The 1973 newspaper article shows an older bearded Meredith with a new cart made for him by a grazier to carry all his equipment. A local in the May article reported Meredith had been found dead at his camp outside Byrock near Cobar and buried in Bourke cemetery.

When he took the images of George Meredith, Axel Poignant had been be a photojournalist since the mid 1930s and would have been aware of the classic documentary images of the American west during the depression which often featured lone itinerants on the endless desert roads.
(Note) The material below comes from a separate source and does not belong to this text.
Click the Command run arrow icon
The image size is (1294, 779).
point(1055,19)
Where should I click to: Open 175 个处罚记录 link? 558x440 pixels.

In Western Australia in the 1930s and early 1940s he had portrayed hard working drovers, miners, prospectors and the people he met along the Canning stock route in 1942.

 

Unknown photographer: George Meredith with his new cart, circa 1965
 
Dorothea Lange, On the Road to Los Angeles, California. March 1937


In 1954 George Meredith knew where he was and where he was going. Axel Poignant was also well advanced in his career with considerable achievements and success behind him. Poignant had taken that sort of adventure himself as a young man coming to Australia in the 1920s to work on remote farms, falling ill and being homeless and living in a tent in Frenchs Forest outside Sydney. In 1954 he did not know that within a few years he would return to England with Roslyn and end up deciding to be based there – visiting Australia only a few times with one trip being for his 1982 retrospective.

Alex Poignant's published image of the swagman could be any quest into the unknown and many journeys and paths people choose to travel. It remains an Australian icon.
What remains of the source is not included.